◆ **Set exercise**:
Rewrite the part of the records that opens with the line containing "Image resolution: width=1024 pixels, height=421" and closes with the line containing "(x=2543, y=55)", both lines included, as a numbered list with blank lines left out.

◆ **Material for the task**:
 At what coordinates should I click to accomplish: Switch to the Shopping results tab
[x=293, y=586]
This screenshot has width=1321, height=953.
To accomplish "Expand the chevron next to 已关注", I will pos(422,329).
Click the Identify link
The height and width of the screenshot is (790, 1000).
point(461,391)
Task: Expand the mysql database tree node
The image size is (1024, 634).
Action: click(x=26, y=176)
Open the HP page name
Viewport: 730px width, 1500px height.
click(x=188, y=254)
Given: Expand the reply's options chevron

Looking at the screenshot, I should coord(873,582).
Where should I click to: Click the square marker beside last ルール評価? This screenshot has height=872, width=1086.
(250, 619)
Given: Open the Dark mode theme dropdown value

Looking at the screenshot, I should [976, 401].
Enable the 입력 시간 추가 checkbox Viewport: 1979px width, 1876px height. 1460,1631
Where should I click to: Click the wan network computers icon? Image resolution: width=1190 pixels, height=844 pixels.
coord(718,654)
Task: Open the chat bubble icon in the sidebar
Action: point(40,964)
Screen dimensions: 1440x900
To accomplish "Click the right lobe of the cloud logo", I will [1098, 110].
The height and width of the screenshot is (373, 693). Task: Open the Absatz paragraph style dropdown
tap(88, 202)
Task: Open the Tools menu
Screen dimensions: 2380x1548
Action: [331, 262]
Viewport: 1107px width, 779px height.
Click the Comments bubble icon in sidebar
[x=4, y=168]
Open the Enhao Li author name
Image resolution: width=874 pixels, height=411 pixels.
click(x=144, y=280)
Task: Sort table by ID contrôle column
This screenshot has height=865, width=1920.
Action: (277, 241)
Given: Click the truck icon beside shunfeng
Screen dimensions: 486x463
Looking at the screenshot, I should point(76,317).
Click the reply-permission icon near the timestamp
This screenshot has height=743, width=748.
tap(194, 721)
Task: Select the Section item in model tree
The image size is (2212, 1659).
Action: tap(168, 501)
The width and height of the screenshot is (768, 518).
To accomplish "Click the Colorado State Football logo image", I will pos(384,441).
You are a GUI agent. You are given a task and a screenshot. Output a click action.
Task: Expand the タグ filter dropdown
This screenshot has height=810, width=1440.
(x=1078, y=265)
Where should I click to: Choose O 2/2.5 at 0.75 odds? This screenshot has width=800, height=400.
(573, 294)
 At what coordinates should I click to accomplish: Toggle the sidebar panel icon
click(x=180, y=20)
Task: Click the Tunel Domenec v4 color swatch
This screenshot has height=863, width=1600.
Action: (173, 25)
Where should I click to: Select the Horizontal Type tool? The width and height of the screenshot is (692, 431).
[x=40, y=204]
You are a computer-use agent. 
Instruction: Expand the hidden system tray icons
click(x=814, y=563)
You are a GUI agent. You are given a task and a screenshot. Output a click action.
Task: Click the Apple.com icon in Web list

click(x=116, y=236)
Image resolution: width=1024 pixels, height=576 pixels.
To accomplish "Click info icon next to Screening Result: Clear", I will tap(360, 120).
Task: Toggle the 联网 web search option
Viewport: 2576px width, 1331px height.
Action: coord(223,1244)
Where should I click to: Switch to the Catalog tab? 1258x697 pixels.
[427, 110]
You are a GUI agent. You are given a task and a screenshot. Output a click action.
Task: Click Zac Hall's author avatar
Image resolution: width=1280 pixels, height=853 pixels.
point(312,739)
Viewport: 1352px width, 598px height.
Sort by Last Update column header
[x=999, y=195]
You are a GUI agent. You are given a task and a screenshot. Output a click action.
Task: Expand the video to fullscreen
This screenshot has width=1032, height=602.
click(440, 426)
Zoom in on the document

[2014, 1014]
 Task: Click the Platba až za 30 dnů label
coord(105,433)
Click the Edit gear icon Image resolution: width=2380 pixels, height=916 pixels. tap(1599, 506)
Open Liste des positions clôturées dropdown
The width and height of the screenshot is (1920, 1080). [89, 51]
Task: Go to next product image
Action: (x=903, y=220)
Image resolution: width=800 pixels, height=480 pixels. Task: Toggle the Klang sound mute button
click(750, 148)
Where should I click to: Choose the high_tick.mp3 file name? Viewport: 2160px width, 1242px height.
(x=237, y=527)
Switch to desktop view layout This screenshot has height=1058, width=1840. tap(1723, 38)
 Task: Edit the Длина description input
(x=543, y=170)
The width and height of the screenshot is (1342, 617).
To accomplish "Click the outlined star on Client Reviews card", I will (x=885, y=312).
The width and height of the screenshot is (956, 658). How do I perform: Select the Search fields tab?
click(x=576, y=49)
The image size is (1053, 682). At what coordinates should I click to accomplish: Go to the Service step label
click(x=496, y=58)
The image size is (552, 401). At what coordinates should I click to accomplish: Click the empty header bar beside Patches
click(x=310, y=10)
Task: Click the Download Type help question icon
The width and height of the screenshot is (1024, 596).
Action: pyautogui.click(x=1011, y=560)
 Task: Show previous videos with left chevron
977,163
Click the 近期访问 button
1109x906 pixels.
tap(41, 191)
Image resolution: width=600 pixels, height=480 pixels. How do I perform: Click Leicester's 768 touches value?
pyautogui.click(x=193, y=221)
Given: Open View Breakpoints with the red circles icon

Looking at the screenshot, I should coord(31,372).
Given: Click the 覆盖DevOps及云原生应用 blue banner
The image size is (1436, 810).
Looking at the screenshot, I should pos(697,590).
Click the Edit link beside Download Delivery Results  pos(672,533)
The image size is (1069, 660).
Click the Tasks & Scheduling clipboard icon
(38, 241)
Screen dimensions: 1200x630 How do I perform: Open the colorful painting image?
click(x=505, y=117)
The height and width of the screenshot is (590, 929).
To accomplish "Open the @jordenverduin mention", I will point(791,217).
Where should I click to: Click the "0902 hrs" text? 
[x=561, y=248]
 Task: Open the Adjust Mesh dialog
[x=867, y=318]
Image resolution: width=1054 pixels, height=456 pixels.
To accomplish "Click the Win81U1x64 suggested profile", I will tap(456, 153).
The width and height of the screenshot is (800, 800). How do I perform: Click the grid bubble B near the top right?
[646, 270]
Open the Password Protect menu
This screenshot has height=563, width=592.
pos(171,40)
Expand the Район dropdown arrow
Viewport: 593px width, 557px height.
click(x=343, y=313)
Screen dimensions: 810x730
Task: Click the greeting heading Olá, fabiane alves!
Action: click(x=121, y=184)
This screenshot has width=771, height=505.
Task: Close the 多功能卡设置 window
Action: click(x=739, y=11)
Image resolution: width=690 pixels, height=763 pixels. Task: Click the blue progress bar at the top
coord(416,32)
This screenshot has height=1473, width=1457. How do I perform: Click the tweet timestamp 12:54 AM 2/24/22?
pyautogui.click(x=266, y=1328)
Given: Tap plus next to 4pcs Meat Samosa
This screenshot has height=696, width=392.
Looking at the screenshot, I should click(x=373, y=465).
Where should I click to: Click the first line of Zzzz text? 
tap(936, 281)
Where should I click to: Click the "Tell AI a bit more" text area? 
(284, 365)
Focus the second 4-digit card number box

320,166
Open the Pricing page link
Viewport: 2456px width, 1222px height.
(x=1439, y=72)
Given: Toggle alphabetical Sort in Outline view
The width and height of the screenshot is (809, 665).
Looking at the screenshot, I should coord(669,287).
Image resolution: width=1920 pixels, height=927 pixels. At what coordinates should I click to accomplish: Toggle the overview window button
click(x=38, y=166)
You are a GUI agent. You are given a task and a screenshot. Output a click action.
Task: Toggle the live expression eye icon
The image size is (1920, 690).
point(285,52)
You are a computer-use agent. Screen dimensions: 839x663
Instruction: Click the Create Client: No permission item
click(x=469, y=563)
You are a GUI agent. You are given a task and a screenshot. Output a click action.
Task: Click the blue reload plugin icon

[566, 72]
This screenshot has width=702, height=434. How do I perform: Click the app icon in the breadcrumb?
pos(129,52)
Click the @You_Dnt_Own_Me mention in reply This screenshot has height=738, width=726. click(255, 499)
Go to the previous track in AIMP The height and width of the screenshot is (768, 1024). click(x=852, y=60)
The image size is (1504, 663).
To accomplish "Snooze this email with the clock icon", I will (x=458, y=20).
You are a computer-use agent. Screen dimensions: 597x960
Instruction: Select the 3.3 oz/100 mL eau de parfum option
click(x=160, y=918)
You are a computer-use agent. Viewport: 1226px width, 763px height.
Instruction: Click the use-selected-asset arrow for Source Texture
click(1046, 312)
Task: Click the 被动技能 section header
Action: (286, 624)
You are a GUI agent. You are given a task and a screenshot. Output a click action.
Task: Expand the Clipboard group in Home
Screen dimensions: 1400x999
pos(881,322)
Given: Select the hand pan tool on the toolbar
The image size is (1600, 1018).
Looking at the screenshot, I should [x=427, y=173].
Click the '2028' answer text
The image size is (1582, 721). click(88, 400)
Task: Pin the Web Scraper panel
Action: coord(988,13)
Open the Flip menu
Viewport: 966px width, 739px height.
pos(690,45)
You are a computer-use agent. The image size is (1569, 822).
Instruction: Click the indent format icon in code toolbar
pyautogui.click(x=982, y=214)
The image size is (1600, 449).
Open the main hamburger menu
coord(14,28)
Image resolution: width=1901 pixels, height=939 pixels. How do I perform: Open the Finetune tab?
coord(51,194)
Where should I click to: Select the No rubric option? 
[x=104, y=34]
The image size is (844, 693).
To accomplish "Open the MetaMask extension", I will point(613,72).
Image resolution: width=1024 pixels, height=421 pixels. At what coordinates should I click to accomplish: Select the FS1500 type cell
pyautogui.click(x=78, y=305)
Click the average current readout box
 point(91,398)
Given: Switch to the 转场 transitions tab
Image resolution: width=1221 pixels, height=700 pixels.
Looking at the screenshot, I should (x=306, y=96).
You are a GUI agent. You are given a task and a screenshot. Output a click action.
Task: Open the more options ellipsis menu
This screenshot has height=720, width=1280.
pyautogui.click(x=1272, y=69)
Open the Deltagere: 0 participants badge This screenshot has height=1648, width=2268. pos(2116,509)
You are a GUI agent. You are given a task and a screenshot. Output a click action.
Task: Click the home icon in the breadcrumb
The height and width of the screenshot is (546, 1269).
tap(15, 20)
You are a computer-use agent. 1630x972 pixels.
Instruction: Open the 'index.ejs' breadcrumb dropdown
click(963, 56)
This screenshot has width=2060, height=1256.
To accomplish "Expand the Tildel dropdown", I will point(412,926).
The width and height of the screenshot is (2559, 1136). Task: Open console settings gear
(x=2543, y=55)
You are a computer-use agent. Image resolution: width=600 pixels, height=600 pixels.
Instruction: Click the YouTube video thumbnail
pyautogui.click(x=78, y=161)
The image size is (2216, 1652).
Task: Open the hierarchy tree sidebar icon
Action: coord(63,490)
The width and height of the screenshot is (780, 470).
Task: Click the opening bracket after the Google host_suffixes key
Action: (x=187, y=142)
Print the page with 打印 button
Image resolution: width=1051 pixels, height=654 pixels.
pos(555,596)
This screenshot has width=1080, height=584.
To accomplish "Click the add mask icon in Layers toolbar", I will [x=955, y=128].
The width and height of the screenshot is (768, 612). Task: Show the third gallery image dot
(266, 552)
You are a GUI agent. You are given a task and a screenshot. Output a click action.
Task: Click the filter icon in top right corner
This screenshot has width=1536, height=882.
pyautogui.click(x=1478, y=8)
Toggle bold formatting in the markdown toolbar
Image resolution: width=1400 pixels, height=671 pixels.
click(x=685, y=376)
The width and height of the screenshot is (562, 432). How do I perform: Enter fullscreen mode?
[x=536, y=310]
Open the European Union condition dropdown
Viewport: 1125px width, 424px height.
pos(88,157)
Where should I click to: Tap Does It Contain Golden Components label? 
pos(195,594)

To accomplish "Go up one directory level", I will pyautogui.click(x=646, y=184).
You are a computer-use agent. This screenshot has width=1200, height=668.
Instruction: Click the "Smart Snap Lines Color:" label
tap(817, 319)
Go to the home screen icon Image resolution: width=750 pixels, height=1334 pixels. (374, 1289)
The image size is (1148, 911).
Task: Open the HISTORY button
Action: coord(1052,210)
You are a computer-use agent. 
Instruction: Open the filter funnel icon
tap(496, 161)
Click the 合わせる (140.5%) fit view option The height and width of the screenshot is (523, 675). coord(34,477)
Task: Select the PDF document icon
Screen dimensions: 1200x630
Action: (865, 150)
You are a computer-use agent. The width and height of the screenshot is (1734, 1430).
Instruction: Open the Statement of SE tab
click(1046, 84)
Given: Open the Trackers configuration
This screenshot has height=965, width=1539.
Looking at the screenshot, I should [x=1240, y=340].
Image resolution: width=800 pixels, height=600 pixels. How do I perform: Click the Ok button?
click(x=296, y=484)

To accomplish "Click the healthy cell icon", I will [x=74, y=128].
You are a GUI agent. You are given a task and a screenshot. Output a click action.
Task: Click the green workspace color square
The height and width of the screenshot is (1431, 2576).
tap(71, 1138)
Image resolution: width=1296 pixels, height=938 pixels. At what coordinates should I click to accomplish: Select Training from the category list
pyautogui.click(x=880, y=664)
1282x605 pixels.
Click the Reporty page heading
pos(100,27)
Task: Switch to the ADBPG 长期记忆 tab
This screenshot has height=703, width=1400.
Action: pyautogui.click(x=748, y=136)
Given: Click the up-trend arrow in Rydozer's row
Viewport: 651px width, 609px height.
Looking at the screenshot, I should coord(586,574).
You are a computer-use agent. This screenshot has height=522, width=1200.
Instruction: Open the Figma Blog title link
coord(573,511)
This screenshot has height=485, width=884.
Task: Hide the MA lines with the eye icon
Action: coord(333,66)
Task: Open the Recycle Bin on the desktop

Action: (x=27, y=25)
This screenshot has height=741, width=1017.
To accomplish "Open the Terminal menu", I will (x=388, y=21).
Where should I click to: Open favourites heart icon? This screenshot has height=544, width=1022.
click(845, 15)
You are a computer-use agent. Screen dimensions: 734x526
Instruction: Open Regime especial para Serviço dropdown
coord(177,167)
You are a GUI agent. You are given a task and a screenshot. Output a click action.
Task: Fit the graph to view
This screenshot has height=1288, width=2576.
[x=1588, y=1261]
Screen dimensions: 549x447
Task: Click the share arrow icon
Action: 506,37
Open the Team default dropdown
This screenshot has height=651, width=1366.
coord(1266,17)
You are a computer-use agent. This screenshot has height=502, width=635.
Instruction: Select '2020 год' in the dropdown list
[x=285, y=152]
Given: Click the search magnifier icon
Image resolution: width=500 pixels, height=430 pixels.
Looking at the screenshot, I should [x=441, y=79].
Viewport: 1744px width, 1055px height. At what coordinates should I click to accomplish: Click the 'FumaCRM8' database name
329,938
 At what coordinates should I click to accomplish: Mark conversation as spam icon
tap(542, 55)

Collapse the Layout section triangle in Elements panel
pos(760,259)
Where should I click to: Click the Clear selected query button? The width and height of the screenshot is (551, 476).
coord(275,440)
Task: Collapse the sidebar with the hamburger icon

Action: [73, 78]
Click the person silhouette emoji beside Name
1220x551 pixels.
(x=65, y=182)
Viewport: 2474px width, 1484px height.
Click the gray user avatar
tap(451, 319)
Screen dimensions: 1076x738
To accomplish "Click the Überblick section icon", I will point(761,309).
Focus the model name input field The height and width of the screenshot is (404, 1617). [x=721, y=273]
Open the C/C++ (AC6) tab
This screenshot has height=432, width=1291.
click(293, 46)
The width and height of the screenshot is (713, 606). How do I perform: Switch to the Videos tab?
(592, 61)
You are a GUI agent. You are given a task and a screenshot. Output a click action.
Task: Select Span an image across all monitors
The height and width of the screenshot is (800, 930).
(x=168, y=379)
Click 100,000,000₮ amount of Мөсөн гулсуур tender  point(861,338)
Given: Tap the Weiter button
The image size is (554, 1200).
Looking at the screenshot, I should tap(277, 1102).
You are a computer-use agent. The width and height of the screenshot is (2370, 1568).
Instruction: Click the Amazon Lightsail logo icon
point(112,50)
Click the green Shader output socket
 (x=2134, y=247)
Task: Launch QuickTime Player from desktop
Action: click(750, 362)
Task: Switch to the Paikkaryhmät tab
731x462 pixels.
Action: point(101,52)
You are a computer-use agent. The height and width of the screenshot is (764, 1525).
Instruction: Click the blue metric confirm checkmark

◆ **Full answer**:
1. Image resolution: width=1024 pixels, height=421 pixels. At what coordinates should I click to accomplish: Select the FS1500 type cell
2. pyautogui.click(x=78, y=305)
3. Click the average current readout box
4.  point(91,398)
5. Given: Switch to the 转场 transitions tab
6. Image resolution: width=1221 pixels, height=700 pixels.
7. Looking at the screenshot, I should (x=306, y=96).
8. You are a GUI agent. You are given a task and a screenshot. Output a click action.
9. Task: Open the more options ellipsis menu
10. This screenshot has height=720, width=1280.
11. pyautogui.click(x=1272, y=69)
12. Open the Deltagere: 0 participants badge This screenshot has height=1648, width=2268. pos(2116,509)
13. You are a GUI agent. You are given a task and a screenshot. Output a click action.
14. Task: Click the home icon in the breadcrumb
15. The height and width of the screenshot is (546, 1269).
16. tap(15, 20)
17. You are a computer-use agent. 1630x972 pixels.
18. Instruction: Open the 'index.ejs' breadcrumb dropdown
19. click(963, 56)
20. This screenshot has width=2060, height=1256.
21. To accomplish "Expand the Tildel dropdown", I will point(412,926).
22. The width and height of the screenshot is (2559, 1136). Task: Open console settings gear
23. (x=2543, y=55)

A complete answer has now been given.